**Tarefa:** Reproduza fielmente todas as linhas abaixo, sem incluir as imagens.

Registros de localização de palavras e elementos
◇ ◇ ◇ ◇ ◇ ◇ ◇

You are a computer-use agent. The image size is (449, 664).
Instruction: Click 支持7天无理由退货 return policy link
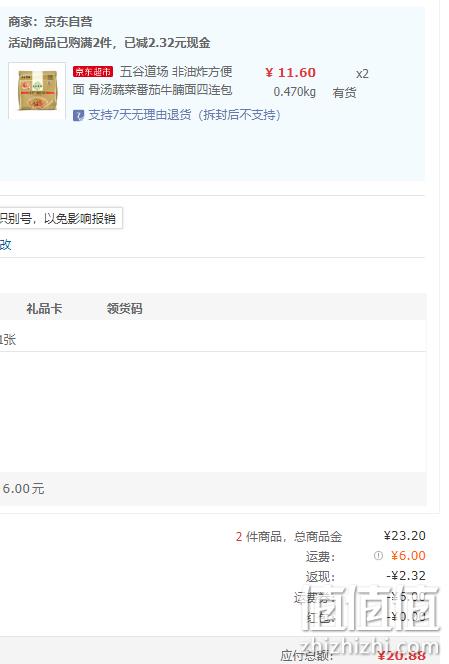coord(184,115)
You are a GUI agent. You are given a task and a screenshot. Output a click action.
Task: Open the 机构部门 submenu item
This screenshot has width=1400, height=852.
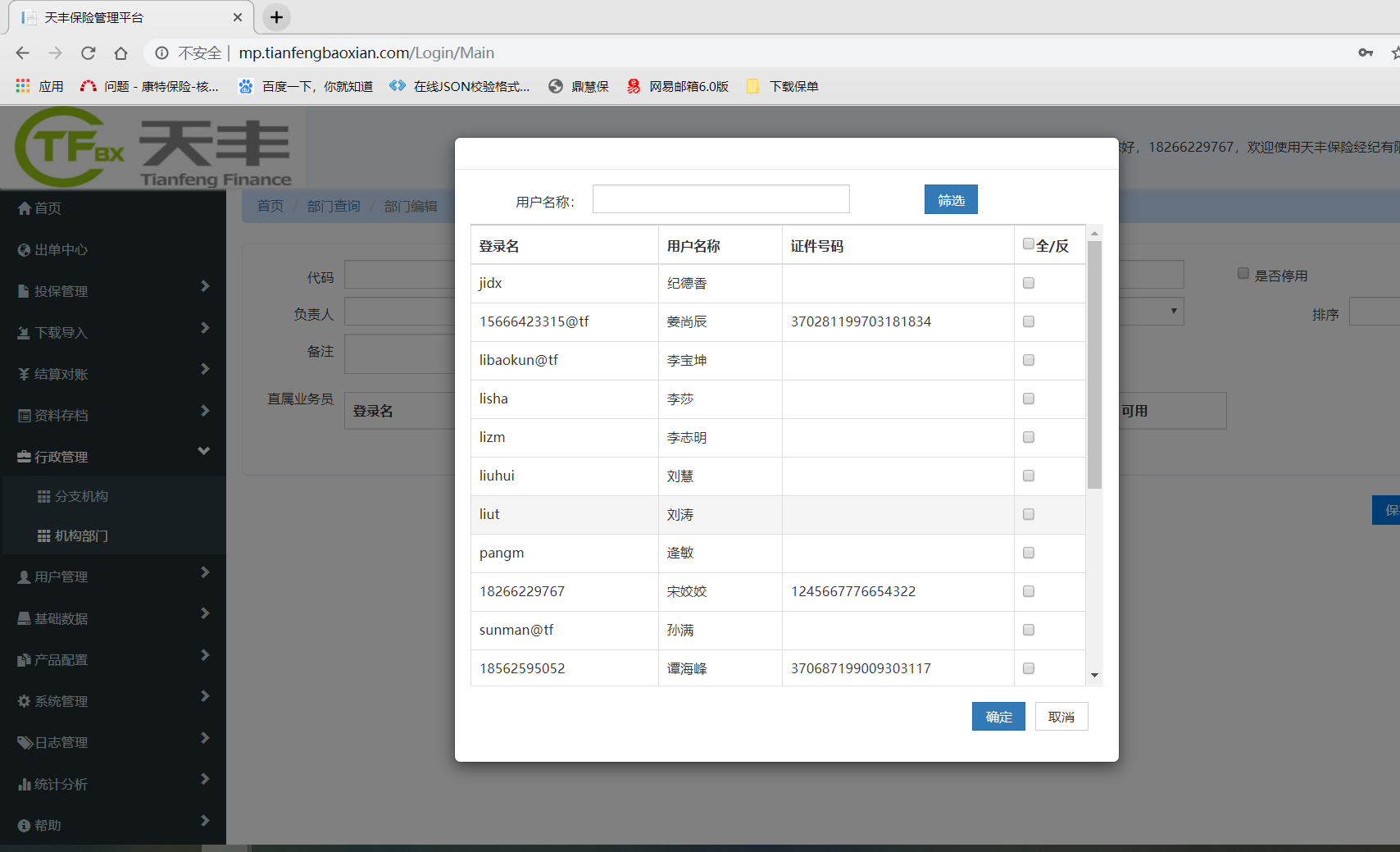pyautogui.click(x=81, y=535)
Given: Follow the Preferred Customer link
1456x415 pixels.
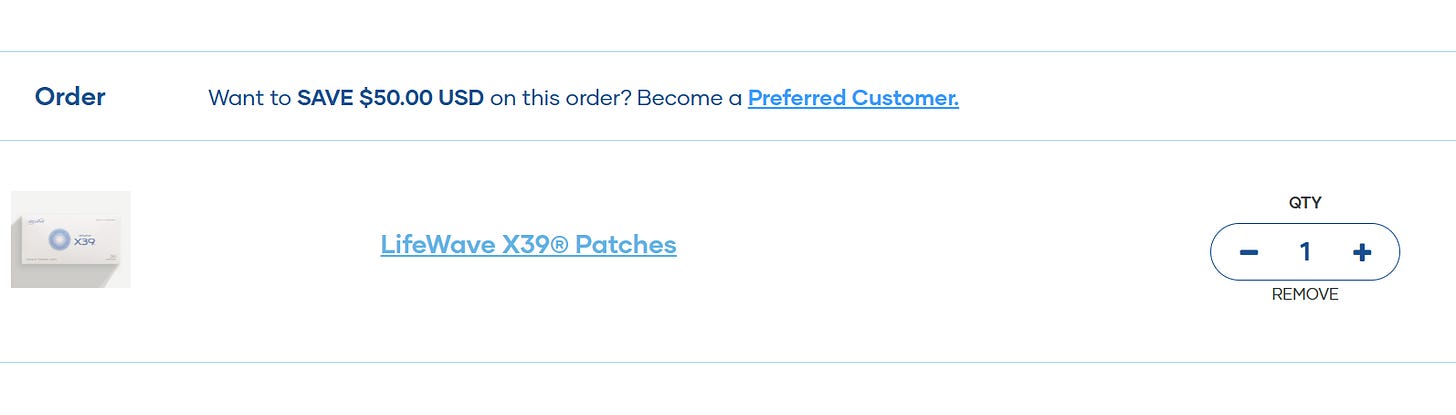Looking at the screenshot, I should tap(853, 98).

◇ ◇ ◇ ◇ ◇ ◇ ◇

**Resposta:**
You are a computer-use agent. The image size is (449, 664).
Instruction: Click 支持7天无理由退货 return policy link
coord(184,115)
You are a GUI agent. You are given a task and a screenshot. Output a click action.
Task: Open the 机构部门 submenu item
This screenshot has width=1400, height=852.
pyautogui.click(x=81, y=535)
Given: Follow the Preferred Customer link
1456x415 pixels.
Looking at the screenshot, I should tap(853, 98).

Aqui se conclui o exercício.